*TASK ITEM:* Could you set down exactly the lines in the records below between the line holding "Email address (891, 1315)" and the line holding "Paramétrer vos cookies (272, 1619)", inclusive?

*LISTED RECORDS:*
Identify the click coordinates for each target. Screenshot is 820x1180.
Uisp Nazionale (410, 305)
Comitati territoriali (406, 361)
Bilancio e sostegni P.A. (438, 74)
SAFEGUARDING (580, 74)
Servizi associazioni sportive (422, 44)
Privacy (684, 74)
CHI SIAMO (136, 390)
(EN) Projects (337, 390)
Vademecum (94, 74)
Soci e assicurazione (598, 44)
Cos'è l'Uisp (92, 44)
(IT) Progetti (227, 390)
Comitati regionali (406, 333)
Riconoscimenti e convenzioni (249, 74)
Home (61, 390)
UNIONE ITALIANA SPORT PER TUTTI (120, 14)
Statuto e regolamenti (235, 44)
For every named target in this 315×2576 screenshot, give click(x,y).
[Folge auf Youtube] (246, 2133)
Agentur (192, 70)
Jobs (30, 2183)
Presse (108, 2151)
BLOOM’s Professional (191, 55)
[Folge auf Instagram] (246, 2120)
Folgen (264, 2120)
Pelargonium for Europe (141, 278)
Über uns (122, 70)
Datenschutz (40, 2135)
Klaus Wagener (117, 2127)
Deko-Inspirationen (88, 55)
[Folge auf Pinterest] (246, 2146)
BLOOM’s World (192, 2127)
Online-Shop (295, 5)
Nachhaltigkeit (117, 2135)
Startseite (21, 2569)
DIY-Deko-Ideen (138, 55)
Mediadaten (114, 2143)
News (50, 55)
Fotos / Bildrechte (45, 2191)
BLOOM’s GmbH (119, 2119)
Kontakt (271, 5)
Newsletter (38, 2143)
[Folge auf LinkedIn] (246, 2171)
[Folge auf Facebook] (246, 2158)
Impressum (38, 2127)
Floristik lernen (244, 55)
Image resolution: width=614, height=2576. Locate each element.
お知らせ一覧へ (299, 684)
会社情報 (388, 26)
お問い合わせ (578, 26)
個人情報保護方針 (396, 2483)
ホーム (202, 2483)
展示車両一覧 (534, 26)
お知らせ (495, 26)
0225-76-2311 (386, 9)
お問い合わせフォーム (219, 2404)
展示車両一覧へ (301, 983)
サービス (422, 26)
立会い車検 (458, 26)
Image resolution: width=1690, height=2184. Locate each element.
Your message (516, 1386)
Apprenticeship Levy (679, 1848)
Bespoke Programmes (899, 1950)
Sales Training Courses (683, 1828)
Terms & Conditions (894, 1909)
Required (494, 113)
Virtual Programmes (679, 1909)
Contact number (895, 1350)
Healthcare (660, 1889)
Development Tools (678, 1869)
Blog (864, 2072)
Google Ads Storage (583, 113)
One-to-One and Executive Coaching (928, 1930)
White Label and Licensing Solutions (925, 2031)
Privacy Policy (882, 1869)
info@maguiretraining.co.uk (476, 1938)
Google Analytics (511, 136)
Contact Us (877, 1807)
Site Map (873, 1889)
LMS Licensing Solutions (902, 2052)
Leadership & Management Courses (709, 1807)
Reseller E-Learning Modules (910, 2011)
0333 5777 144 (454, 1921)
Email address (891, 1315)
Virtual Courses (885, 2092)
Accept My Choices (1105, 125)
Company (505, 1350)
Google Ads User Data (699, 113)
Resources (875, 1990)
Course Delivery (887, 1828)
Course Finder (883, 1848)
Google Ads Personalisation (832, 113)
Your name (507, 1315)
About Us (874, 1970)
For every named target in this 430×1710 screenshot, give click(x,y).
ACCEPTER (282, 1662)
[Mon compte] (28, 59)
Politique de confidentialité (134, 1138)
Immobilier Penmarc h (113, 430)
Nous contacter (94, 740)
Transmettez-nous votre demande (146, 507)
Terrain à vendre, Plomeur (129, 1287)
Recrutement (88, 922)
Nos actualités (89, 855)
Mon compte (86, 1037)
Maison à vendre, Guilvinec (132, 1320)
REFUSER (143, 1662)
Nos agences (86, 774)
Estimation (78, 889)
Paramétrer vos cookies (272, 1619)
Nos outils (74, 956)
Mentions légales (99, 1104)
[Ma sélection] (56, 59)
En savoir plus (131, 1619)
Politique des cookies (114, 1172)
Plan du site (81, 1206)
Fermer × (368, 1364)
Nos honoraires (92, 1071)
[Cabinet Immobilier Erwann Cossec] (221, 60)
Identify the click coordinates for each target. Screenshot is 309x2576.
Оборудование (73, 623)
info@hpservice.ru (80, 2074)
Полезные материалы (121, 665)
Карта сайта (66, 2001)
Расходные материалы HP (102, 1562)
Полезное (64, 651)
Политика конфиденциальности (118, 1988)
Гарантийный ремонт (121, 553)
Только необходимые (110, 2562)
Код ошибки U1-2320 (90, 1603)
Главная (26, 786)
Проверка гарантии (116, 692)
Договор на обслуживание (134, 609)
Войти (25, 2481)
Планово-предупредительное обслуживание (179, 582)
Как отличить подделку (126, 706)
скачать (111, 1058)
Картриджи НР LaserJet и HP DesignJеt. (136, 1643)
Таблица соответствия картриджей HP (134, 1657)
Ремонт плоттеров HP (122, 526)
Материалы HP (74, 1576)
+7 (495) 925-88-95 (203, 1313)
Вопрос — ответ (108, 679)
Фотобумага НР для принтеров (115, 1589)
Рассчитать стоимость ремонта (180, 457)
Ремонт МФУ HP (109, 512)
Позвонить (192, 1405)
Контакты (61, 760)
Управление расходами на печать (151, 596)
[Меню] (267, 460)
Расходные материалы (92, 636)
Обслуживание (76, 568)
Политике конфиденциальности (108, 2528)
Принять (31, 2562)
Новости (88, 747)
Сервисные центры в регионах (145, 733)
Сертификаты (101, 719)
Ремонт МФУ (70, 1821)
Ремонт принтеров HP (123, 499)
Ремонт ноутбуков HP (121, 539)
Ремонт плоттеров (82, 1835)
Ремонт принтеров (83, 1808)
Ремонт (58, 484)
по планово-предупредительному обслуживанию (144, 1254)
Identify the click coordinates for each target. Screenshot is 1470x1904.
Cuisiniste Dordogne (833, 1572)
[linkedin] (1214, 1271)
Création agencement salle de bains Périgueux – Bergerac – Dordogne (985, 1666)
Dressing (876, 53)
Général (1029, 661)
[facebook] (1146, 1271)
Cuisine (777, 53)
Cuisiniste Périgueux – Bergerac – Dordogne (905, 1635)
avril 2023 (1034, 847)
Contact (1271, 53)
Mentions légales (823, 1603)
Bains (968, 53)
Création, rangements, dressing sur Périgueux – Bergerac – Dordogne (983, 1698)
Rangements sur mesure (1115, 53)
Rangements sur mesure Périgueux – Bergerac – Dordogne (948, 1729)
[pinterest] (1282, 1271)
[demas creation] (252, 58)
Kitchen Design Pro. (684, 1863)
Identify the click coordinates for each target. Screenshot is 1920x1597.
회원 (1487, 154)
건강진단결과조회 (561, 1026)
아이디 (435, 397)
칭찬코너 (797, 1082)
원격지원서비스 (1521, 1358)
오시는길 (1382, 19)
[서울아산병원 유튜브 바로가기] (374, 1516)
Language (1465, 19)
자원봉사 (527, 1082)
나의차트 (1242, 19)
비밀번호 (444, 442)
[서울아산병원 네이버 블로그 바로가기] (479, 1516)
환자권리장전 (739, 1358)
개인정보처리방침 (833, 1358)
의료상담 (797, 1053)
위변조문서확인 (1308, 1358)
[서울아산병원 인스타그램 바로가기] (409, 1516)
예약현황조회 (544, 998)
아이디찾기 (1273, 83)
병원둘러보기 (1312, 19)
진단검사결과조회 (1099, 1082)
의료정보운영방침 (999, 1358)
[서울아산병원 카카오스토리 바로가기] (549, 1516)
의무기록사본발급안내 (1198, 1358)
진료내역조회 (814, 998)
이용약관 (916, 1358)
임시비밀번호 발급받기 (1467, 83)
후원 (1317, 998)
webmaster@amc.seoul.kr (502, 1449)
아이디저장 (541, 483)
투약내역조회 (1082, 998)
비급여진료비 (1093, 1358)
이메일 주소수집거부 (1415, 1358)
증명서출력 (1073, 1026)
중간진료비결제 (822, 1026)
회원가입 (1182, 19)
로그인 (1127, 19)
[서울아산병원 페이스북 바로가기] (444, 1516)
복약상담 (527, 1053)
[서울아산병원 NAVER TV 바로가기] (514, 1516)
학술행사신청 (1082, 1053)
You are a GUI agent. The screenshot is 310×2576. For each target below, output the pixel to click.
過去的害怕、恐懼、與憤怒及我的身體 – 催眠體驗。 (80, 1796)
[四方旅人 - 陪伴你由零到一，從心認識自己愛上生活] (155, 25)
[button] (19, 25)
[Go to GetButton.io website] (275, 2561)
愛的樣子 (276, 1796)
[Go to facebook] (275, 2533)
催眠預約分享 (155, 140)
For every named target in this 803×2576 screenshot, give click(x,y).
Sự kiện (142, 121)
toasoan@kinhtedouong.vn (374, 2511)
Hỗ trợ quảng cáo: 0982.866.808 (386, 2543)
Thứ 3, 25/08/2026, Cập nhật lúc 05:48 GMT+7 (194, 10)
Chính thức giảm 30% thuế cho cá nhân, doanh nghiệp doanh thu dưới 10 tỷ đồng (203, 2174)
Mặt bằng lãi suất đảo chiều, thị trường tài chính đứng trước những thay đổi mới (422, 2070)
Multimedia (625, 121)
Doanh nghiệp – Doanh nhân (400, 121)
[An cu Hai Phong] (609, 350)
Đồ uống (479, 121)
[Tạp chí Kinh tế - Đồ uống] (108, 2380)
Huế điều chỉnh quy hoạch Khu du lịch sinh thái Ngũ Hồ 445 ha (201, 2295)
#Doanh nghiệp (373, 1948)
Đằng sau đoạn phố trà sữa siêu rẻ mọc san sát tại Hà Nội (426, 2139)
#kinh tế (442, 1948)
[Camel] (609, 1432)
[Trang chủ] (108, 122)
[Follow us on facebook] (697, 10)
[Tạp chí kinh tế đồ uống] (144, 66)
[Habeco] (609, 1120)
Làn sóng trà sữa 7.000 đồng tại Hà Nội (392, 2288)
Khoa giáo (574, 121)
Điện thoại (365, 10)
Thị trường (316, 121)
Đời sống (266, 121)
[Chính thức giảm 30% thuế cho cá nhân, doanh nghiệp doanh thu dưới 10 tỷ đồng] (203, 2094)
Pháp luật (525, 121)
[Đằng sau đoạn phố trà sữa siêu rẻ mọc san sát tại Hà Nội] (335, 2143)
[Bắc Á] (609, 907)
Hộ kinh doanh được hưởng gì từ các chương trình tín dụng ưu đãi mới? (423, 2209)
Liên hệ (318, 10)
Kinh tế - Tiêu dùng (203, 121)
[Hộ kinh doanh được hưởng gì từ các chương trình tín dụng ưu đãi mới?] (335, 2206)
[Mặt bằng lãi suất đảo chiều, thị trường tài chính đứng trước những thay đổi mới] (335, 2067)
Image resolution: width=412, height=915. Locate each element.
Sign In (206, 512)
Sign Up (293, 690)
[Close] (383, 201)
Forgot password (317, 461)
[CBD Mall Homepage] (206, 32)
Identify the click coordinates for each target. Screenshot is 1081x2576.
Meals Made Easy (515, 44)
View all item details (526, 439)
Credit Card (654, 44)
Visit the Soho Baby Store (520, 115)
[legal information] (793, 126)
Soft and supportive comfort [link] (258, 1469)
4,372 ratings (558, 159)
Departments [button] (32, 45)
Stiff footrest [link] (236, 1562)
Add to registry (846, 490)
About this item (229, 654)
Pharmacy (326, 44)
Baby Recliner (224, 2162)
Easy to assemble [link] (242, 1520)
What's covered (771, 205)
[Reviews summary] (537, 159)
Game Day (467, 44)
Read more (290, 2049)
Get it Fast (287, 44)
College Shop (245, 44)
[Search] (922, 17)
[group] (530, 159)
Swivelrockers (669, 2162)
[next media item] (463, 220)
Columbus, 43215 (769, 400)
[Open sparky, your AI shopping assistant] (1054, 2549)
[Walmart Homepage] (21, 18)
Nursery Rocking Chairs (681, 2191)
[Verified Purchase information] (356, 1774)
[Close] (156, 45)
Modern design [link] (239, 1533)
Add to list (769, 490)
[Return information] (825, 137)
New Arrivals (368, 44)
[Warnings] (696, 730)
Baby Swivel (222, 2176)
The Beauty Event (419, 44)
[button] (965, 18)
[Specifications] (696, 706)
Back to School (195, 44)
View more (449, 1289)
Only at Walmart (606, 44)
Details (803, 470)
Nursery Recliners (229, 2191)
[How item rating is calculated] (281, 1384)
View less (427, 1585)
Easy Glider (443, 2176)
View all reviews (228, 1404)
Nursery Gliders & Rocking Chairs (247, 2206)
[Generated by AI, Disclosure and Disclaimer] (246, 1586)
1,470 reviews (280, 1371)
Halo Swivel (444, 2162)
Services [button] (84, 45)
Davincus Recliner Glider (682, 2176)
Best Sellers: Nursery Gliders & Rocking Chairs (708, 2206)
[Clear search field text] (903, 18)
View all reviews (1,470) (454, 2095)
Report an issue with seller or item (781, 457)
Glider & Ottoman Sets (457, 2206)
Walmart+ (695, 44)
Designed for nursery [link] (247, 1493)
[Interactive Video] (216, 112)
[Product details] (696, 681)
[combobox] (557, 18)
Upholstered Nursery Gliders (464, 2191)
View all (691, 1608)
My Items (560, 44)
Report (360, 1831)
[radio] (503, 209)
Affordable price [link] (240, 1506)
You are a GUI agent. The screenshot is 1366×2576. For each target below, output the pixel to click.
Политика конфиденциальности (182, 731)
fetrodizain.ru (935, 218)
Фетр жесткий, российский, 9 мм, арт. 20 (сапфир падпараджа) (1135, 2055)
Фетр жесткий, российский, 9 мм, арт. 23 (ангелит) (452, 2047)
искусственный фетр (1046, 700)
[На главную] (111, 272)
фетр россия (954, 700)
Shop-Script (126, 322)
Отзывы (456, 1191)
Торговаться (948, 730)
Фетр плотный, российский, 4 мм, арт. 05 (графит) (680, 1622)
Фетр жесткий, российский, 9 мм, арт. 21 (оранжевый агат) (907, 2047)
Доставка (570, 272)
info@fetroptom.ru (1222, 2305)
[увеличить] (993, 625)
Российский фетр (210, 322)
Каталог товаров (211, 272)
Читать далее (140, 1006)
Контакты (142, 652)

*RESPONSE TO THE TASK:*
Email address (891, 1315)
Virtual Courses (885, 2092)
Accept My Choices (1105, 125)
Company (505, 1350)
Google Ads User Data (699, 113)
Resources (875, 1990)
Course Delivery (887, 1828)
Course Finder (883, 1848)
Google Ads Personalisation (832, 113)
Your name (507, 1315)
About Us (874, 1970)
For every named target in this 430×1710 screenshot, give click(x,y).
ACCEPTER (282, 1662)
[Mon compte] (28, 59)
Politique de confidentialité (134, 1138)
Immobilier Penmarc h (113, 430)
Nous contacter (94, 740)
Transmettez-nous votre demande (146, 507)
Terrain à vendre, Plomeur (129, 1287)
Recrutement (88, 922)
Nos actualités (89, 855)
Mon compte (86, 1037)
Maison à vendre, Guilvinec (132, 1320)
REFUSER (143, 1662)
Nos agences (86, 774)
Estimation (78, 889)
Paramétrer vos cookies (272, 1619)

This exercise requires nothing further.